Task prompt
Only the lines from the one with "Image resolution: width=1389" to the end of the data below should be given again, exactly, with both ends included and pictures omitted.
Data START
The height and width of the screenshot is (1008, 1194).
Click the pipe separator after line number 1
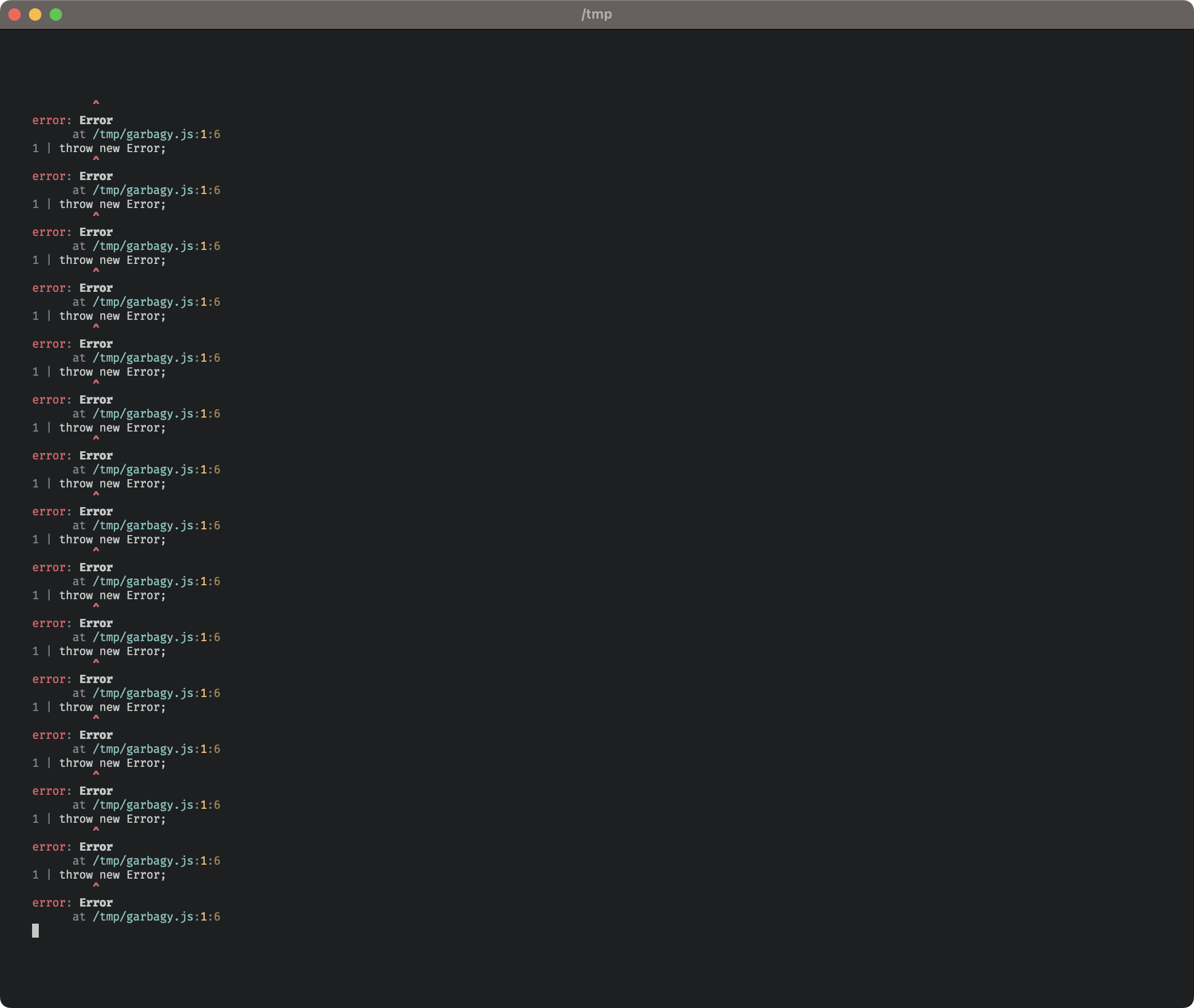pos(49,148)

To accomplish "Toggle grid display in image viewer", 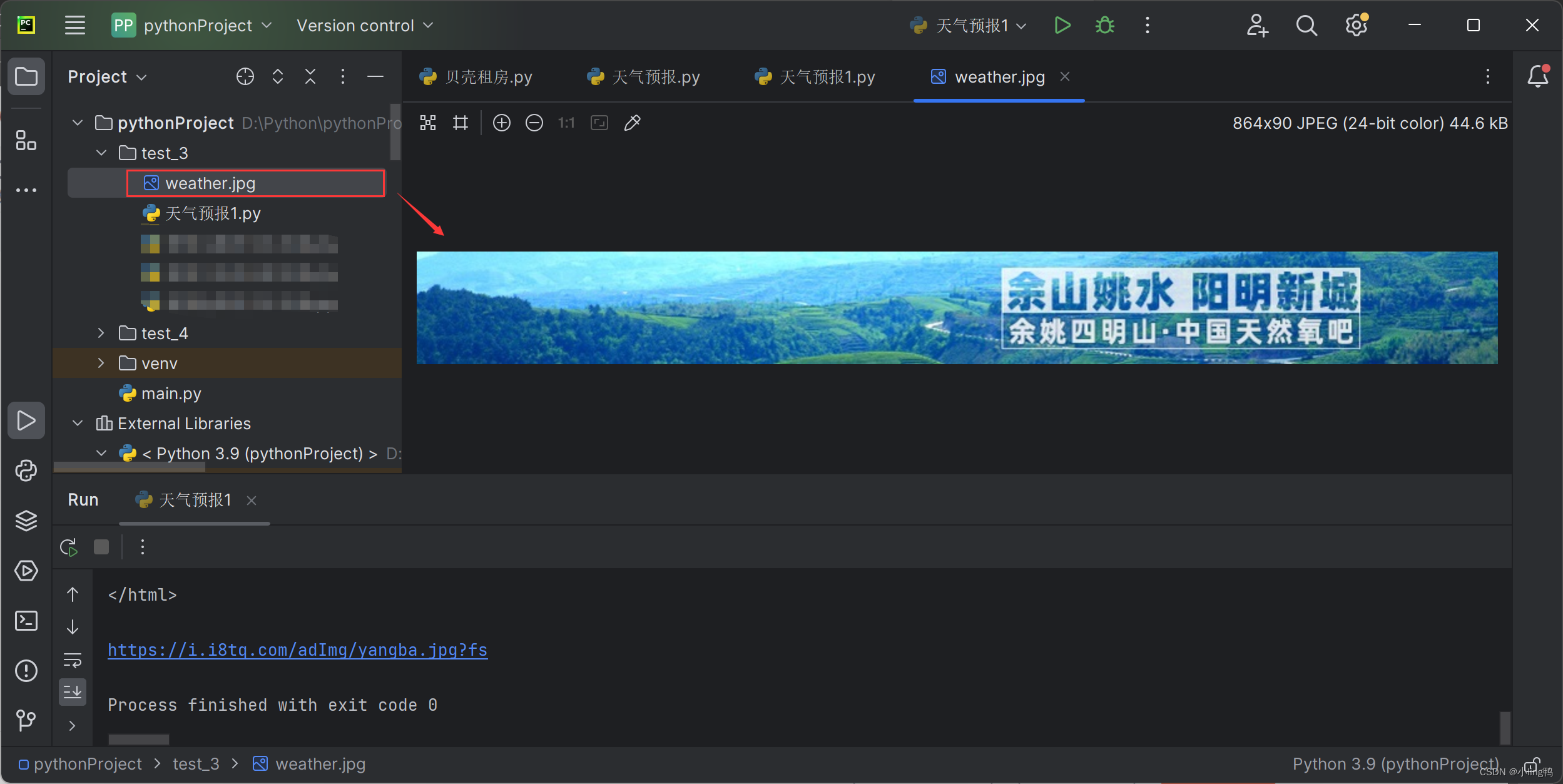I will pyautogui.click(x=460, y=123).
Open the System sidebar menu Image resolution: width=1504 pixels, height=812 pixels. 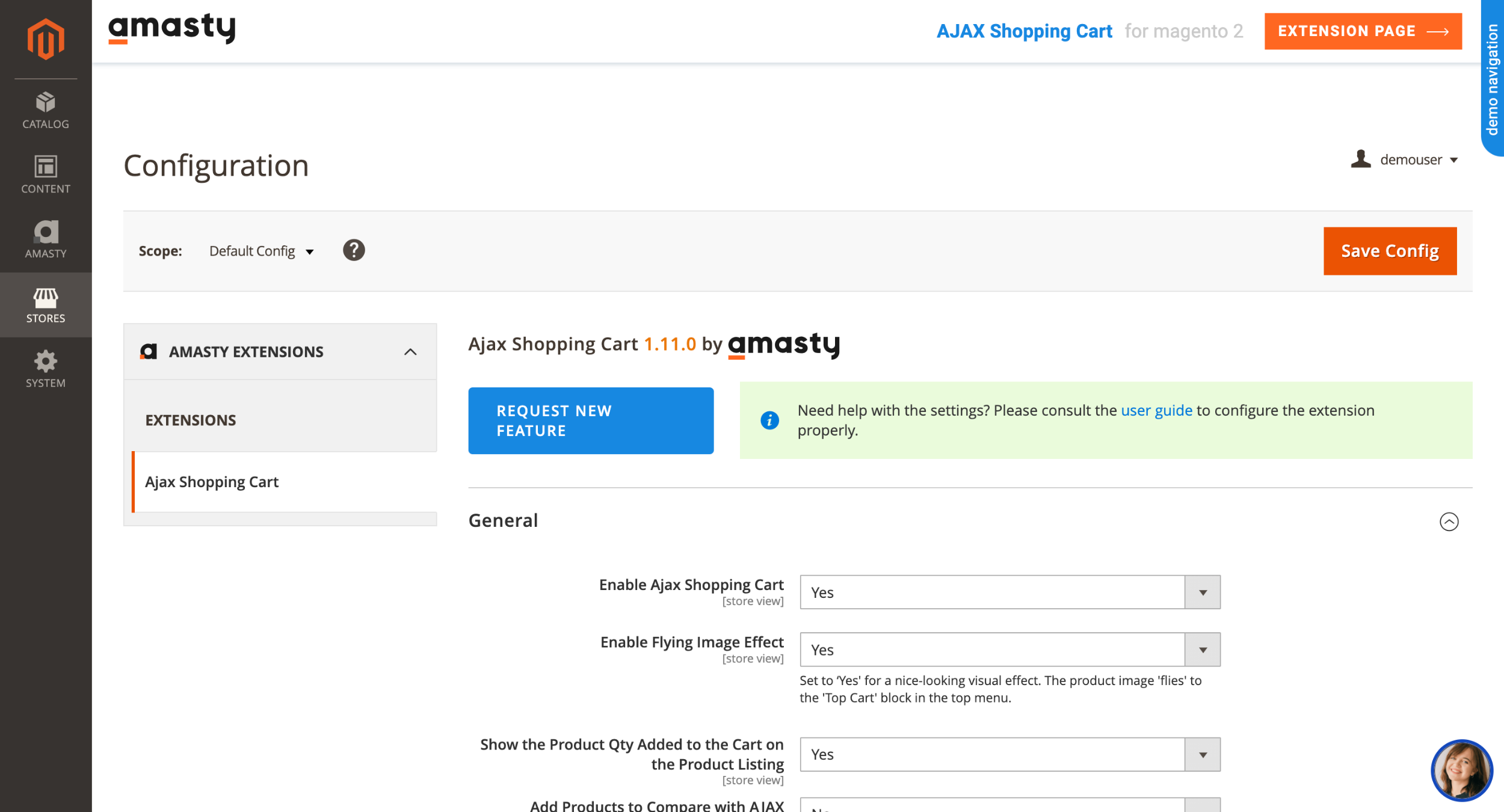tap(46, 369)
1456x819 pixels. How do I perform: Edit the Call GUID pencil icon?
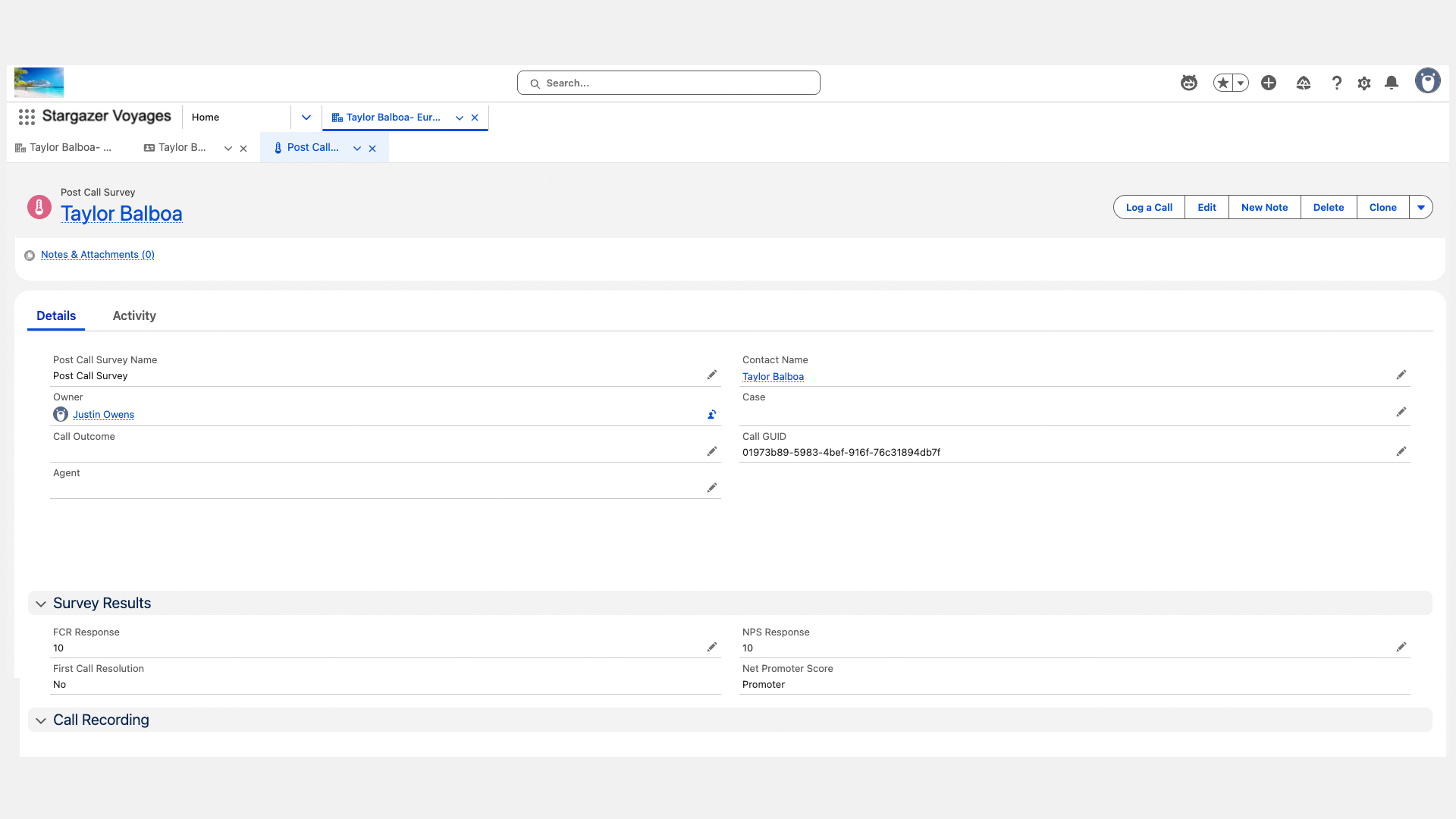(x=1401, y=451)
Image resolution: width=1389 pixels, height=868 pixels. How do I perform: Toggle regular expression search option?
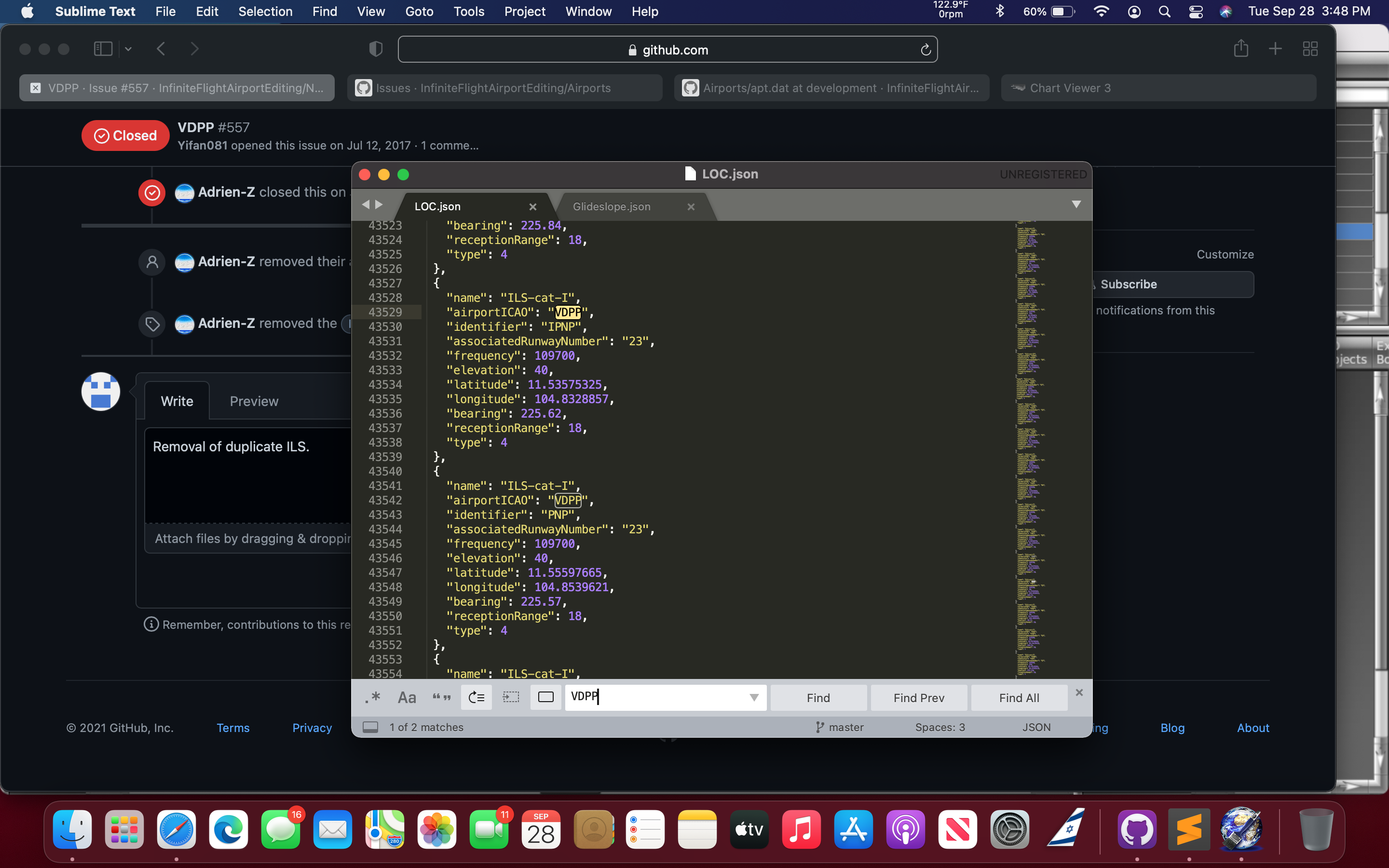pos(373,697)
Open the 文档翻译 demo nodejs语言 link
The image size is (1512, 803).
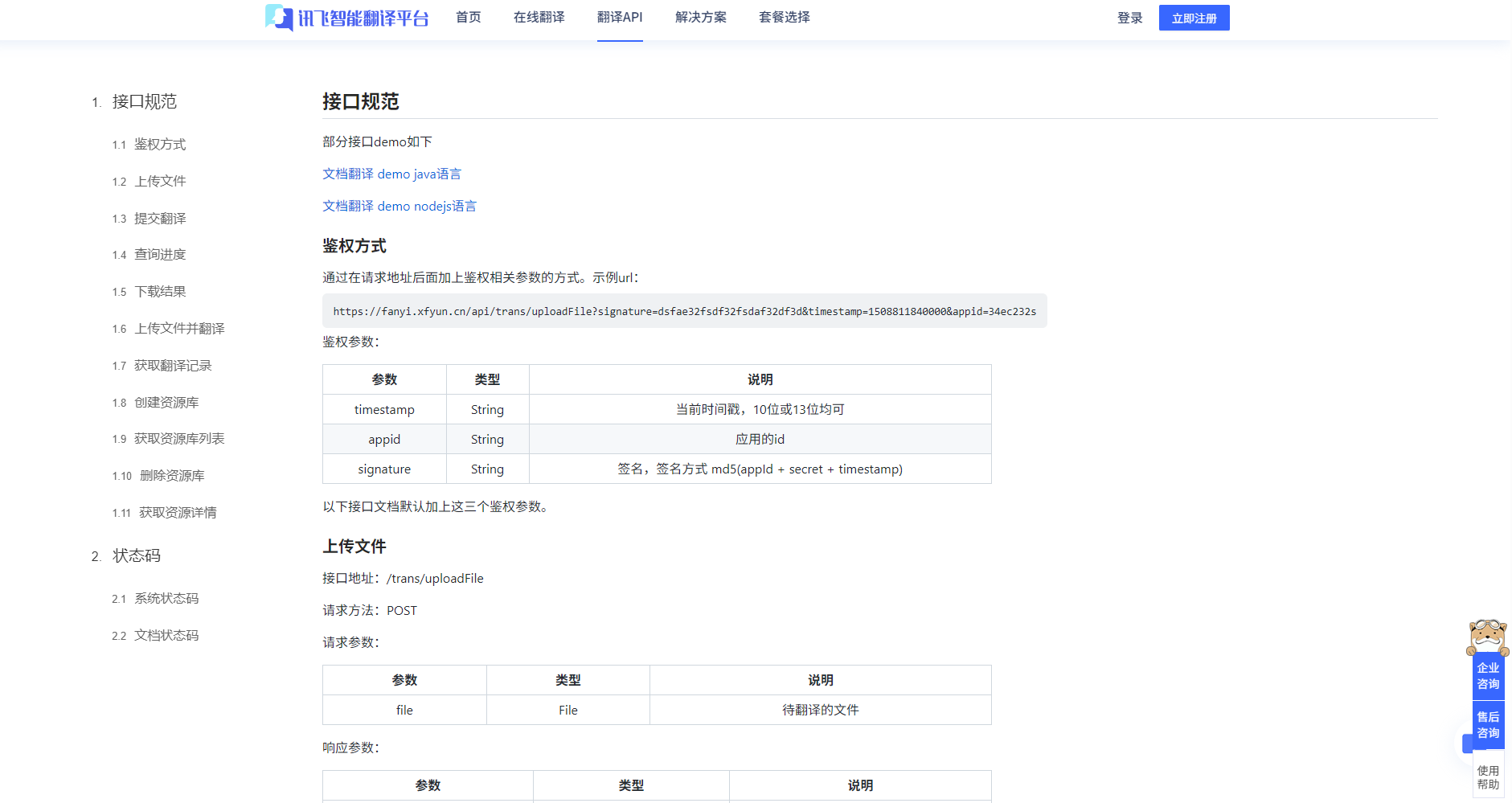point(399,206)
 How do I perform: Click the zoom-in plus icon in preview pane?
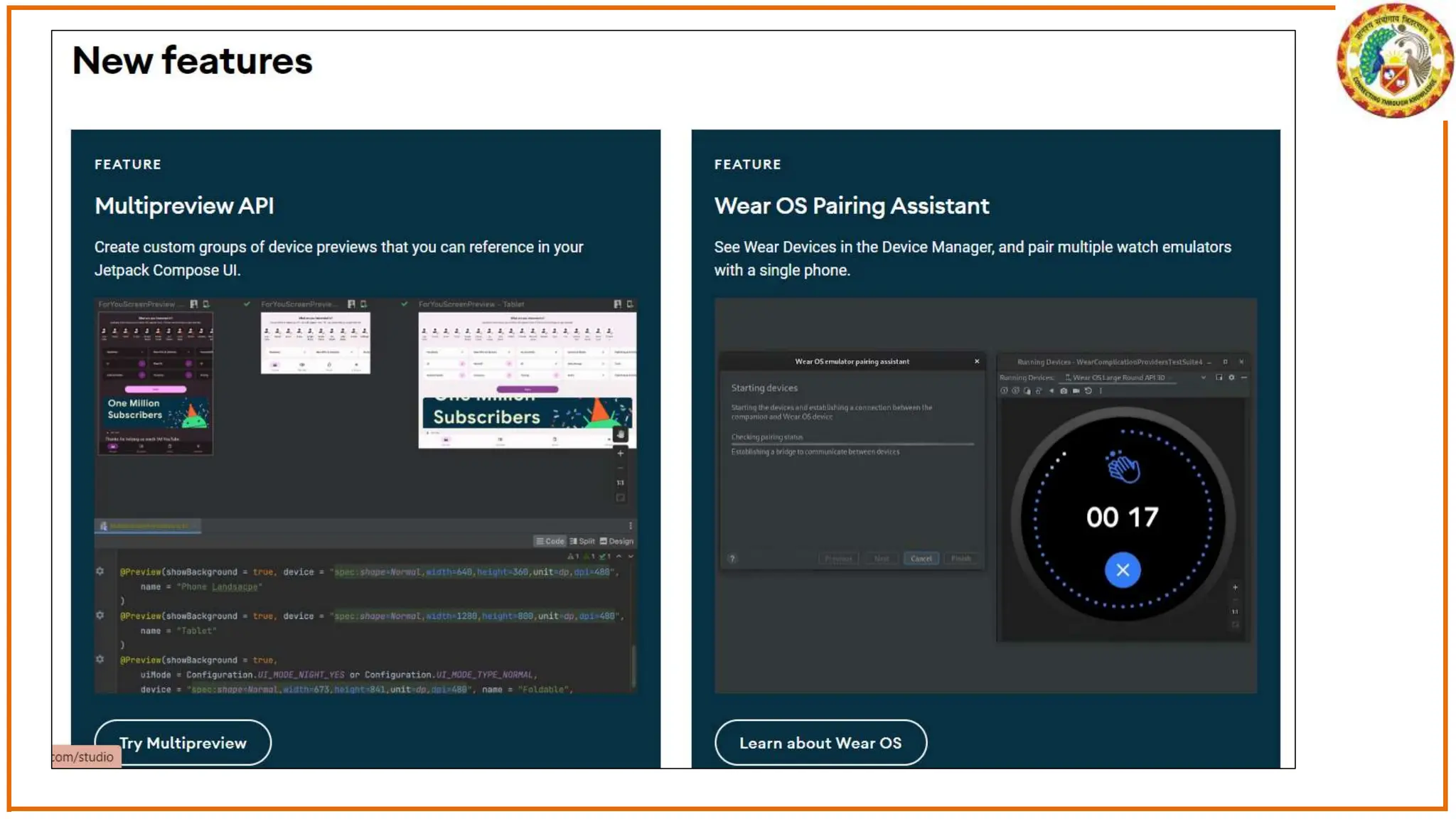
Data END
Your solution
Image resolution: width=1389 pixels, height=868 pixels. How do I perform: Toggle regular expression search option?
pos(373,697)
Open the 文档翻译 demo nodejs语言 link
The image size is (1512, 803).
point(399,206)
 How do I perform: Click the zoom-in plus icon in preview pane?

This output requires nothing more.